News release

Archives Makes Historic Maps Available Online

Communities, Culture and Heritage (Jan. 2011 - Aug. 2021)

Nova Scotians will now be able to explore their province's past through a historic maps collection being made available online by the Nova Scotia Archives.

Maps of Nova Scotia is a journey down three centuries of roads and ragged shorelines, offering glimpses of Port Royal and Halifax when they were new settlements.

"Historic maps are immensely valuable as they show the growth of our province," said Communities, Culture and Heritage minister David Wilson. "Students, researchers, and life-long learners will no doubt make excellent use of this new resource from the Nova Scotia Archives."

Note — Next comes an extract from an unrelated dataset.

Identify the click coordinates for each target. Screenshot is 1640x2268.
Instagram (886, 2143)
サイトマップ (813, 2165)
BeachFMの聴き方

The online exhibit features 55 historic maps dating back to 1613 and are searchable by keyword and date. Communities from Yarmouth to Sydney are featured in city atlases, fire insurance plans, engravings and maps of the province.

Woolford's Surveys, a special feature within the new resource, allows web visitors to explore Nova Scotia's two earliest highways. A series of 17 beautifully detailed watercolour strip maps shows the two roads from Halifax to Windsor and Halifax to Truro as they appeared about 1817.

Each map captures the topographical features along that section of the route, notes the mileage from Halifax, and identifies, by name, the sequence of inns, houses, properties and other notable buildings encountered along the way.

Maps of Nova Scotia and Woolford's Surveys can be found online at www.gov.ns.ca/nsarm/virtual/maps .

Nova Scotia Archives acquires, preserves and makes available the province's documentary heritage.